Working harder than Stallone in a
Rocky
training montage, Fisk rehabbed the knee throughout a long, cold, lonely winter in New Hampshire. Two hundred and fifty-six days after the injury, he made a cautious return to action in a March spring training game in 1975, catching five innings, feeling gimpy and sore afterward, and conceding that the knee wasn’t fully healed yet. But the next day, a determined Pudge told Darrell Johnson that he was ready to go again. In his first at bat, the second pitch sailed inside, and when he checked his swing, the ball nailed him two inches above the right wrist and cracked the head of his forearm bone. Backups Bob Montgomery, Tim Blackwell, and veteran Tim McCarver filled in admirably, but this second injury turned out to be a blessing in disguise, allowing Fisk’s knee to completely recover by the time Pudge was ready to return to action in late June, two weeks after the energizing arrival of “Ducky” Doyle. When he finally suited up, the Carlton Fisk of 1972 appeared again; he hit .331 with ten home runs in less than half a season, and his commanding presence behind the plate, and in the locker room, steadied the entire Red Sox squad. He had hammered Oakland’s pitches during the League Championship, hitting .417, but with only four hits in eighteen at bats so far against the Reds, Fisk felt he was due for a breakout game.

## Aim:
Write the next part of the passage about Carlton Fisk's 1975 comeback, starting right after its final sentence.

## Raw data:

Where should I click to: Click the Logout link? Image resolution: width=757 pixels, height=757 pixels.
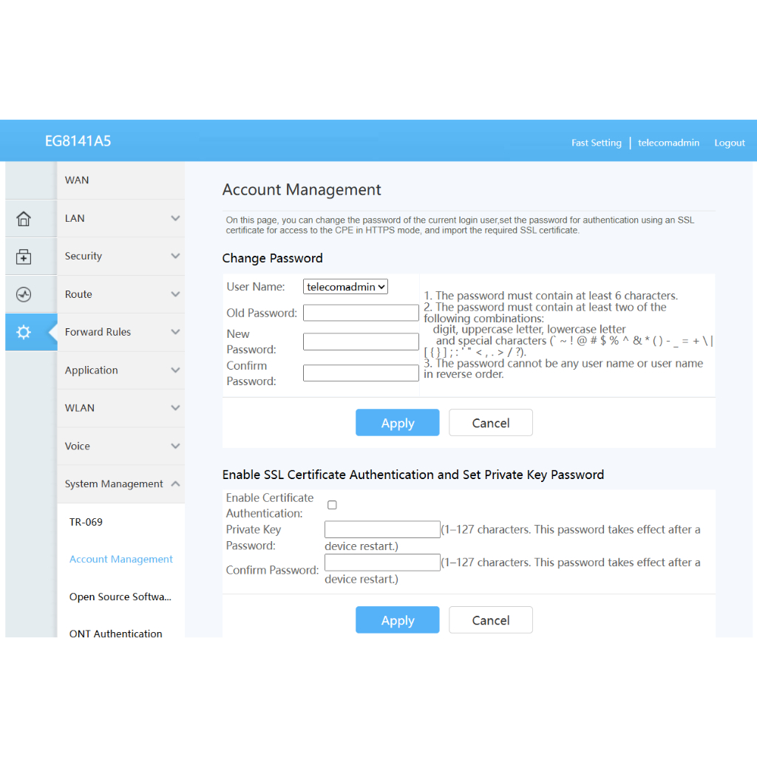pyautogui.click(x=729, y=143)
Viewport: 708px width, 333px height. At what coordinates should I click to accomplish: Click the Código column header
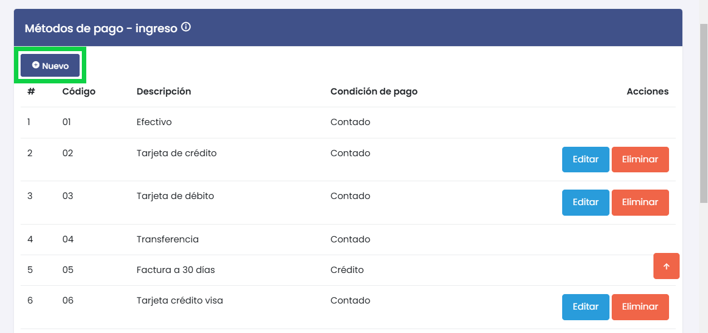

## Solved problem:
The Reds defense put on a power shift, playing shortstop Dave Concepcion a step shy of the outfield grass, moving second baseman Joe Morgan nearly even with the bag, and Rose shallow at third, expecting Fisk to put the ball in play on the left side in his home park. Bench set up outside and low again, but when Nolan delivered his second straight fastball up and into the strike zone, Fisk spanked it through the hole between Rose and Concepcion for a single to left. Yastrzemski advanced to second as George Foster tossed the ball back in to Concepcion.
Two on, two out.
In the Reds dugout, Sparky nudged pitching coach Larry Shepard, who moved immediately to the phone on the wall by the tunnel
to the visitors’ clubhouse. Reds backup catcher Bill Plummer answered the call in the Cincinnati bullpen beyond right field; moments later, Jack Billingham and left-hander Freddie Norman shed their jackets and began to loosen up. Only thirteen pitches into the game, true to his word, Captain Hook was already prepared to call in the cavalry. Sparky stared down at the floor of the dugout from his seat on the bench, hands stuffed in his jacket, swinging his feet anxiously.
Alarmed at the ominous way his old friend’s fastball was rising up in the zone—and, much worse, over the plate—Johnny Bench trotted out to settle Nolan down and refresh him on their book for the next Sox hitter, Fred Lynn: low and away, up and in. Unspoken, always, although they both knew it, Bench was also out there to buy a little more time for the men in the Reds bullpen to get ready.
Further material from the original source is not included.